Logement - L'Anah fait de la rénovation des copropriétés dégradées une priorité 2012, l'Anru aussi

Le 11 janvier, lors de la cérémonie des voeux de l'Agence nationale de l'habitat (Anah), son président, Dominique Braye, annonçait que le soutien à la rénovation des propriétés dégradées serait l'une des trois priorités de l'année 2012, avec la lutte contre l'habitat indigne et dégradé et celle contre la précarité énergétique. Une priorité qui devrait se concrétiser, dès le 19 janvier, avec la remise à Benoist Apparu du rapport de Dominique Braye sur les copropriétés dégradées. L'enjeu est de taille, puisque la France compte environ 5,7 millions de logements en copropriété, dont 800.000 à un million en mauvais état ou sans confort, parmi lesquels 300.000 peuvent être considérés comme très dégradés. L'Anah consacre déjà 20% de son budget - soit 92 millions d'euros - à cette thématique et son rôle en la matière devrait s'accroître (voir notre article ci-contre du 3 mai 2011). L'une des propositions du rapport Braye consiste d'ailleurs à suggérer la création d'un pôle national d'appui aux copropriétés en difficulté, dont la responsabilité serait confiée à l'Anah.
Même s'il s'agit sans nul doute d'une simple coïncidence, l'Agence nationale pour la rénovation urbaine (Anru) a publié de son côté, le 6 janvier, un communiqué intitulé "Quand la rénovation urbaine s'engage pour les copropriétés dégradées". Elle y rappelle notamment l'existence de la procédure de carence, introduite par la loi de mobilisation pour le logement et la lutte contre l'exclusion du 25 mars 2009 (loi Molle ou loi Boutin) et appliquée pour la première fois en juin dernier à la copropriété des Tilleuls à Uckange (Moselle), juste avant qu'un grave incendie y fasse un mort et plusieurs blessés au mois de juillet. La procédure est particulièrement radicale, puisqu'elle permet à un juge de prononcer une expropriation de la copropriété, dérogatoire du droit commun, qui met ainsi fin à l'existence de la copropriété. L'Anru rappelle qu'elle a mobilisé plus de 13 millions d'euros pour l'acquisition de l'immeuble des Tilleuls et pour assurer le relogement de près de 150 ménages "confrontés à de grandes difficultés sociales".

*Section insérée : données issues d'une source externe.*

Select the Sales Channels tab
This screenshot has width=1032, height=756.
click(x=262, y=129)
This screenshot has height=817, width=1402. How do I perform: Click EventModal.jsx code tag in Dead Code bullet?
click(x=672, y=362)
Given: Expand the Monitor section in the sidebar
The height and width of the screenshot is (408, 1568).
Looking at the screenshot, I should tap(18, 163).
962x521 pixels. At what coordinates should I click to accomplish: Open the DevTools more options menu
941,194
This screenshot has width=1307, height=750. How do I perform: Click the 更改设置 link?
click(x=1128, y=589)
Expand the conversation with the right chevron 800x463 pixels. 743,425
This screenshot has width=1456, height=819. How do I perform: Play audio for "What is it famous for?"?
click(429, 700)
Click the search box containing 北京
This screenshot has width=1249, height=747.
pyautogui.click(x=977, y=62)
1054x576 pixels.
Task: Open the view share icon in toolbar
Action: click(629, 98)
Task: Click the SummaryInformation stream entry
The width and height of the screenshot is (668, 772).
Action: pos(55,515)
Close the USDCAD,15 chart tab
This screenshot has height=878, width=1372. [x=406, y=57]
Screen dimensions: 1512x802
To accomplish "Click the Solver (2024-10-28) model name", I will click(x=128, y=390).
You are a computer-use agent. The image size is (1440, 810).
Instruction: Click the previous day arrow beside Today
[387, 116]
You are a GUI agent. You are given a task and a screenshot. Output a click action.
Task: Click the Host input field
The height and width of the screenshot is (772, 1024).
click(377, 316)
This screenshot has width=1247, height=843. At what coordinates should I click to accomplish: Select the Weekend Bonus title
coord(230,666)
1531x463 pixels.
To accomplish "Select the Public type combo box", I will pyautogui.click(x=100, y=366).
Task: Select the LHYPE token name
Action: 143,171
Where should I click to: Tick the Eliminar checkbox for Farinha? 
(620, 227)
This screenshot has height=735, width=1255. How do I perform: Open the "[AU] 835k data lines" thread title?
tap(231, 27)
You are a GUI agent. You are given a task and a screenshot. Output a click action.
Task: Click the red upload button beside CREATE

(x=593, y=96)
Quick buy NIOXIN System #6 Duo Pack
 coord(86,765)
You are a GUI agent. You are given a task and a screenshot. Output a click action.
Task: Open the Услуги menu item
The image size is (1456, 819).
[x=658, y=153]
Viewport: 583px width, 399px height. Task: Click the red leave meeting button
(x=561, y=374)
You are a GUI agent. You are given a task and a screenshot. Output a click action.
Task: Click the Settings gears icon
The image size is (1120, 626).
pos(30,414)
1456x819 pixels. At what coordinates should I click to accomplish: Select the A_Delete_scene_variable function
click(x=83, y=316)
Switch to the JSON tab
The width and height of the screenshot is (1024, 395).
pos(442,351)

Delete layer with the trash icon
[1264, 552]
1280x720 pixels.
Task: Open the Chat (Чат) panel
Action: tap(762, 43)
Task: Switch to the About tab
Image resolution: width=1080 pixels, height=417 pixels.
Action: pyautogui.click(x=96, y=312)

Le communiqué mentionne aussi une dizaine d'autres exemples de copropriétés dégradées, qui pourraient également faire l'objet d'interventions lourdes, sans aller pour autant jusqu'à une procédure de carence : Plaine de Neauphle à Trappes (Yvelines), les Pyramides à Evry et Grigny 2 à Grigny (Essonne), le Plateau à Clichy-Montfermeil (Seine-Saint-Denis) et le Val d'Argent à Argenteuil (Val-d'Oise), ainsi qu'en région, Reynerie Bellefontaine à Toulouse (Haute-Garonne), Teisseire à Grenoble (Isère), Teraillon à Bron (Rhône) et La Gabelle à Fréjus (Var).
Seule certitude devant cet assaut d'engagements en faveur des propriétés dégradées : les deux agences ne seront pas de trop pour faire face aux besoins en la matière. Une étude présentée lors de la conférence de presse que l'Anah consacrait à cette question en mai dernier estimait à au moins 40 milliards d'euros le montant des travaux à effectuer sur les copropriétés des années 1950 à 1980 nécessitant une réhabilitation. L'addition monte même jusqu'à 70 milliards d'euros si l'on souhaite amener la consommation énergétique de ces immeubles à la classe C. Si la plupart des copropriétés pourront financer elles-mêmes ces travaux, les plus en difficulté d'entre elles ne pourront pas se passer de l'aide publique, d'autant plus lourde que le coût par logement est alors supérieur à celui pour une copropriété ordinaire, du fait de bâtiments très dégradés avec de forts arriérés de charges : de 35.000 à 40.000 euros par logement, contre 12.000 à 20.000 sur les copropriétés ordinaires.